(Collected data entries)
* * * * * * * * *

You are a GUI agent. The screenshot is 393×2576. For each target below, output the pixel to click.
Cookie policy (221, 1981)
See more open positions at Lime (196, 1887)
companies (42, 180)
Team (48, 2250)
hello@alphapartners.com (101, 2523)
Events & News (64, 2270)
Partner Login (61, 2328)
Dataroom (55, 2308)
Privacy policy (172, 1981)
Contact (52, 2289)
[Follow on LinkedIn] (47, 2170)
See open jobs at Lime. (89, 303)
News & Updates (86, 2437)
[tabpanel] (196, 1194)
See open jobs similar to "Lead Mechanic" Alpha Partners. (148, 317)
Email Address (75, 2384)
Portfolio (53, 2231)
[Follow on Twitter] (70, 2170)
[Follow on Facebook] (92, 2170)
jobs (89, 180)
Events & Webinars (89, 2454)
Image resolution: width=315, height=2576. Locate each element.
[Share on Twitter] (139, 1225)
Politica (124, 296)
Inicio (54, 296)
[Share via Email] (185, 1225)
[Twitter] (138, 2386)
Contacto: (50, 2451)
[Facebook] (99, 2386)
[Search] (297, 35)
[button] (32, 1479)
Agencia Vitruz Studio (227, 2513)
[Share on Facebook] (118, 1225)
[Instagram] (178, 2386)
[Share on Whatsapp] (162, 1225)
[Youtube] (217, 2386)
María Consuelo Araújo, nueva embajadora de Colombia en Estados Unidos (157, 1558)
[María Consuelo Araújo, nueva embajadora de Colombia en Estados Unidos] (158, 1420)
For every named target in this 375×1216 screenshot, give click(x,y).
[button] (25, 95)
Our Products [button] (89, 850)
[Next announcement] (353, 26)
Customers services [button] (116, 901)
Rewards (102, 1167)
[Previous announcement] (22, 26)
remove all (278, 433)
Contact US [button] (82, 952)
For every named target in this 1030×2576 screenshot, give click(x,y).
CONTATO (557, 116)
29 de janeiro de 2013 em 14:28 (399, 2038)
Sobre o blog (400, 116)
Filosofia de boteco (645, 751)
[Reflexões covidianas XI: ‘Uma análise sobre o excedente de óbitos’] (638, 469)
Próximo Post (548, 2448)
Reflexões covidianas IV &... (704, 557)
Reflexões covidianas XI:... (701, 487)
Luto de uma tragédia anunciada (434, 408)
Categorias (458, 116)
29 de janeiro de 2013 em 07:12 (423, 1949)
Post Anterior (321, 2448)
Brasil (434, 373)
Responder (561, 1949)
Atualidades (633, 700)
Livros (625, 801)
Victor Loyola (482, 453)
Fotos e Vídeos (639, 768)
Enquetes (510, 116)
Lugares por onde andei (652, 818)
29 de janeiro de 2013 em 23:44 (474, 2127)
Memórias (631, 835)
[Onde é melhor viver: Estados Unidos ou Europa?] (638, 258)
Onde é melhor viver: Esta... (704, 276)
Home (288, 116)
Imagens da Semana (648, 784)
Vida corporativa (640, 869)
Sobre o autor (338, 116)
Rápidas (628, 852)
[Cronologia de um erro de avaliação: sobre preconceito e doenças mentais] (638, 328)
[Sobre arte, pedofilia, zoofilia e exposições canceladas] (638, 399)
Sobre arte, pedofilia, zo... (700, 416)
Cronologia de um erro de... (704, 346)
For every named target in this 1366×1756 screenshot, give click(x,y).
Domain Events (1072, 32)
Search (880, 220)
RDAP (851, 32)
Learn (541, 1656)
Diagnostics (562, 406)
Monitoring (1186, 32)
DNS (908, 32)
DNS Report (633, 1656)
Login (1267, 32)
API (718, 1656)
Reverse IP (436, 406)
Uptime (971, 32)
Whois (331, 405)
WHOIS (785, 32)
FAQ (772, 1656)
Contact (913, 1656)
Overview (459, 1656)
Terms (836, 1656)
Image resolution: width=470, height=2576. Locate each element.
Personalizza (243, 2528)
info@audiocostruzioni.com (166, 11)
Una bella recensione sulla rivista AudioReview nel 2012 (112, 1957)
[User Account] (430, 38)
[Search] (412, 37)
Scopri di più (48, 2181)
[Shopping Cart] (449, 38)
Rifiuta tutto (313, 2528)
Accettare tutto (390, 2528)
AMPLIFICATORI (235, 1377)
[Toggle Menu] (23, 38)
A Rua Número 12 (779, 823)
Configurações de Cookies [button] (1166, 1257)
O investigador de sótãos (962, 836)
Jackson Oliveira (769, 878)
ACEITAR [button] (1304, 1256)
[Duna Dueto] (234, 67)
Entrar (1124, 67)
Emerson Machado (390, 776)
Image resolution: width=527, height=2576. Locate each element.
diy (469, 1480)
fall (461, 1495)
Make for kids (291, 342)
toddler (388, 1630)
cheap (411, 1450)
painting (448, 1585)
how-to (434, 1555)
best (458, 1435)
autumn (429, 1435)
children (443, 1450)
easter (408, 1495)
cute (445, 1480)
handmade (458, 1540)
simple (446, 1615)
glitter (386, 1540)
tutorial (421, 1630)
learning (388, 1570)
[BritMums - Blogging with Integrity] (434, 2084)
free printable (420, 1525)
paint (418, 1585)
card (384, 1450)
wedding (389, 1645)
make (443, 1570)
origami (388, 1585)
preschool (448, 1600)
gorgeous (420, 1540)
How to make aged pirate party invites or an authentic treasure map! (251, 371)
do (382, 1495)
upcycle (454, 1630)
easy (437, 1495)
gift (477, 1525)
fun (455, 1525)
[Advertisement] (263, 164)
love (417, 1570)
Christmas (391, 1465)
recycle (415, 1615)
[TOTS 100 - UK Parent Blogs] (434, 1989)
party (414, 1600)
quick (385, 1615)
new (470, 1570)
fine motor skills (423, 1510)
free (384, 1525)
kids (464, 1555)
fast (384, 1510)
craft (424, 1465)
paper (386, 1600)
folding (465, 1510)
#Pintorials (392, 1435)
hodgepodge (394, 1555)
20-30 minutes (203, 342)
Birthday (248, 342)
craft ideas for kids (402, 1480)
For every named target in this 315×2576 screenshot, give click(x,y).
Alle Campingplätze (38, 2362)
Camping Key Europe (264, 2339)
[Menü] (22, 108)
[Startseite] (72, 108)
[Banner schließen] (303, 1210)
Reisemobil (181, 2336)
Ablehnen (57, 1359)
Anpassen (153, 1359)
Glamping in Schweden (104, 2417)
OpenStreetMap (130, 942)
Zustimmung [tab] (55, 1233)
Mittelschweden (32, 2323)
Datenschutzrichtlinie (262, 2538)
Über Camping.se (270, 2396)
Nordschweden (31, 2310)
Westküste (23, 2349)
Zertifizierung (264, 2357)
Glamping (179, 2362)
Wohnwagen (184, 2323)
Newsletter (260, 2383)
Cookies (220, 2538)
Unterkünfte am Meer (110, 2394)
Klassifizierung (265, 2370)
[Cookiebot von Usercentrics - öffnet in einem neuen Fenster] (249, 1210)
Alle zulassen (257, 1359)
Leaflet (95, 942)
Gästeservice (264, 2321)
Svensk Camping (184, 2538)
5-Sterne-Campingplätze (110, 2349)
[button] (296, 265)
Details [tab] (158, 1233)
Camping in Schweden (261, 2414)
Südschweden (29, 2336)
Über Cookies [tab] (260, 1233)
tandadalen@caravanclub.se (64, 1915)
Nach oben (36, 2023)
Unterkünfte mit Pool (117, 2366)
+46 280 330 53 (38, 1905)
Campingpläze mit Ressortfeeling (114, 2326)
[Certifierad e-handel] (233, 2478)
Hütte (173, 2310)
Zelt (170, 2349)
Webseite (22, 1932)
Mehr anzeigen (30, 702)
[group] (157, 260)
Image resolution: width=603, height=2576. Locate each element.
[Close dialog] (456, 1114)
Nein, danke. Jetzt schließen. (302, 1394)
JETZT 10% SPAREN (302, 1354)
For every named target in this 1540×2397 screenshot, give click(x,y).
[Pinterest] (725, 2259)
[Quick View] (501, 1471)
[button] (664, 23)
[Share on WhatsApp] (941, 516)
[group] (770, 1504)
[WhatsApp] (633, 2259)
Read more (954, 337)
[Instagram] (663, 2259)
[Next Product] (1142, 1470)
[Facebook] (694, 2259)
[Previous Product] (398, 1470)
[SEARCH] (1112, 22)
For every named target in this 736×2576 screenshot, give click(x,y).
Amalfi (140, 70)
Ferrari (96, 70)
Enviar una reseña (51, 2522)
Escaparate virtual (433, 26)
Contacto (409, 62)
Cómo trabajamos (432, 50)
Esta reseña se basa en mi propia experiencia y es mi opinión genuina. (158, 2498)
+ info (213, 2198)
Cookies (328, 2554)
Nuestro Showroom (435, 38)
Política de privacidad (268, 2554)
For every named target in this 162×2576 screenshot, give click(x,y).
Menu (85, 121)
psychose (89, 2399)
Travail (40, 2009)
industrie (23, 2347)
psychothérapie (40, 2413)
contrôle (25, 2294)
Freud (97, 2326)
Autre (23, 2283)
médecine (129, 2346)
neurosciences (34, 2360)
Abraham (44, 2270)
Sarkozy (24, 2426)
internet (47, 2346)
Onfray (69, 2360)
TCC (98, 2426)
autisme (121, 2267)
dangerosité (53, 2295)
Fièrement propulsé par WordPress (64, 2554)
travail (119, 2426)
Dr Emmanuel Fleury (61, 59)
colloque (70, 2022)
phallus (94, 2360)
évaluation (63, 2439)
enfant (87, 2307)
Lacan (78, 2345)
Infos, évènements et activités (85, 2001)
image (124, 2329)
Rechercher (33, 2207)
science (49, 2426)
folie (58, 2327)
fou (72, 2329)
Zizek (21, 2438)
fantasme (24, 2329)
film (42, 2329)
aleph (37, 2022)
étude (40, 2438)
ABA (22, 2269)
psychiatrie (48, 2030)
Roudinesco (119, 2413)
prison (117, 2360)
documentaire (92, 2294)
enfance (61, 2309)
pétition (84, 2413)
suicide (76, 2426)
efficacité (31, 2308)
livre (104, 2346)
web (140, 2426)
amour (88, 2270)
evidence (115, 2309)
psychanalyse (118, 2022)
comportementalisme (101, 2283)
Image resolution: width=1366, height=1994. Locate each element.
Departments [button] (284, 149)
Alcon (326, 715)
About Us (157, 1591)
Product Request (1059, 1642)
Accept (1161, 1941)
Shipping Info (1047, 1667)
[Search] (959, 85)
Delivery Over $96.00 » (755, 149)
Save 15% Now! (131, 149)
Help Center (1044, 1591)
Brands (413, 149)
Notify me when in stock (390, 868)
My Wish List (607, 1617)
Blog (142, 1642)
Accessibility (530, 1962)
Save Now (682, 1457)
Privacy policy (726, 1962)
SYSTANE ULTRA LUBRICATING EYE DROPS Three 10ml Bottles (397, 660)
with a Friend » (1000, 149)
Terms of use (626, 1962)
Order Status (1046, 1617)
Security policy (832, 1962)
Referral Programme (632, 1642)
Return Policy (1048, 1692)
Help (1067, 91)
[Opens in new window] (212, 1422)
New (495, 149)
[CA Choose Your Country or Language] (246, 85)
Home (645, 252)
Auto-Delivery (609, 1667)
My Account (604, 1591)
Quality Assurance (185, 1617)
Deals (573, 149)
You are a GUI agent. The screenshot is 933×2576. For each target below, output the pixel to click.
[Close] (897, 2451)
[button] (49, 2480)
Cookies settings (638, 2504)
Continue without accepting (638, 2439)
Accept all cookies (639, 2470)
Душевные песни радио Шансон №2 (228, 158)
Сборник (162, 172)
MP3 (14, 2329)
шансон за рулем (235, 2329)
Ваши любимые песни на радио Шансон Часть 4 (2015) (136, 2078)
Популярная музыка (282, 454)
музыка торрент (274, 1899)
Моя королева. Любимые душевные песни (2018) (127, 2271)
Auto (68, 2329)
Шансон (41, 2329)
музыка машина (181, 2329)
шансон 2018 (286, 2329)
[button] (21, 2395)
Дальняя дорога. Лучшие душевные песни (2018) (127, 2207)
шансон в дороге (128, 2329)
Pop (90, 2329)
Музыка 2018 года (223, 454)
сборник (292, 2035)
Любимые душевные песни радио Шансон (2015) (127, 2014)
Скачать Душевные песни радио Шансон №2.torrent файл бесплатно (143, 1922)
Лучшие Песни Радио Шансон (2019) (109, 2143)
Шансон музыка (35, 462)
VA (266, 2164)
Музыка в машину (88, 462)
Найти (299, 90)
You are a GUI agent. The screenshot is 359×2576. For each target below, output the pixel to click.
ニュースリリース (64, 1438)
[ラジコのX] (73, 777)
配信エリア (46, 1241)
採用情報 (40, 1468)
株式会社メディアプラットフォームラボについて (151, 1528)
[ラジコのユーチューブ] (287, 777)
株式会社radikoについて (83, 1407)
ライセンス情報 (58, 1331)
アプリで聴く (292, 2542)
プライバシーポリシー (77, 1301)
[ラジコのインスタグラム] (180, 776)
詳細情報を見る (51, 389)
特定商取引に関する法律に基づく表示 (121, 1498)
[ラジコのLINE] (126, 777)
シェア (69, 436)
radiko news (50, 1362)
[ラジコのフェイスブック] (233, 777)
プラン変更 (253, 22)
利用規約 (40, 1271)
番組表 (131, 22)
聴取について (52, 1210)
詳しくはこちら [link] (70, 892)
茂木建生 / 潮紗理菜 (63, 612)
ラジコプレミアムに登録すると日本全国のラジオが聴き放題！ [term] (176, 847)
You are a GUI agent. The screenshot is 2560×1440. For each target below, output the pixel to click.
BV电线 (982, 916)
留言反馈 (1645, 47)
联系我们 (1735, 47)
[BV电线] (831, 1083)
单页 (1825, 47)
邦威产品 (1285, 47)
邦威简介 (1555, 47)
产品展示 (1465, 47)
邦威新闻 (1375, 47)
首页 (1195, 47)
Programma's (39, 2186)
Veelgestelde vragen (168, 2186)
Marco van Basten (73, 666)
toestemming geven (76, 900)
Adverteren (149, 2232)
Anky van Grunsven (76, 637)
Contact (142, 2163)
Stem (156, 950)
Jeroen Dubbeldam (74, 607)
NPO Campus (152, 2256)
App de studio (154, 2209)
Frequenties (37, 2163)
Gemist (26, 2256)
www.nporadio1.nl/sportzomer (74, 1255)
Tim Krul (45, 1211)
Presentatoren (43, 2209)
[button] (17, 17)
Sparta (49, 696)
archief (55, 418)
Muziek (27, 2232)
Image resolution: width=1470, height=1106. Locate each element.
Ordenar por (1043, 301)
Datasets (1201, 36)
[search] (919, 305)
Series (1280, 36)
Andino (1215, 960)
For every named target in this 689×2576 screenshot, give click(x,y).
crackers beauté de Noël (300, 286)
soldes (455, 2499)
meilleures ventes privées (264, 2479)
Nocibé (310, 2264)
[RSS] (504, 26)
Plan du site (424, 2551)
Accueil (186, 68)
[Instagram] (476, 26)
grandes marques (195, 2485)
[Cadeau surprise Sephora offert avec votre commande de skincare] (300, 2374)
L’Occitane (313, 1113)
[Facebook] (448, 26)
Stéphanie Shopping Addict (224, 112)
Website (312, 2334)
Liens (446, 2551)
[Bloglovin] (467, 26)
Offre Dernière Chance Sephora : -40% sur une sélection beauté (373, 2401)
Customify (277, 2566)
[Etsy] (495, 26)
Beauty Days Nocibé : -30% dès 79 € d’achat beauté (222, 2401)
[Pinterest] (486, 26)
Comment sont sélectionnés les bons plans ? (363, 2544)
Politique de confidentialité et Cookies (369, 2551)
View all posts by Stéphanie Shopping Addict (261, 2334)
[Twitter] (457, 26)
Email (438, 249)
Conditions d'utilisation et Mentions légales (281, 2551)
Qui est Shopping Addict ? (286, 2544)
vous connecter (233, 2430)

* * * * * * * * *

YOUR TASK:
Among the entries above, the lines between the ones containing "Victor Loyola (482, 453)" and "Imagens da Semana (648, 784)", inclusive, are to be transcribed exactly. No other line is to be given.

RESULT:
Victor Loyola (482, 453)
Fotos e Vídeos (639, 768)
Enquetes (510, 116)
Lugares por onde andei (652, 818)
29 de janeiro de 2013 em 23:44 (474, 2127)
Memórias (631, 835)
[Onde é melhor viver: Estados Unidos ou Europa?] (638, 258)
Onde é melhor viver: Esta... (704, 276)
Home (288, 116)
Imagens da Semana (648, 784)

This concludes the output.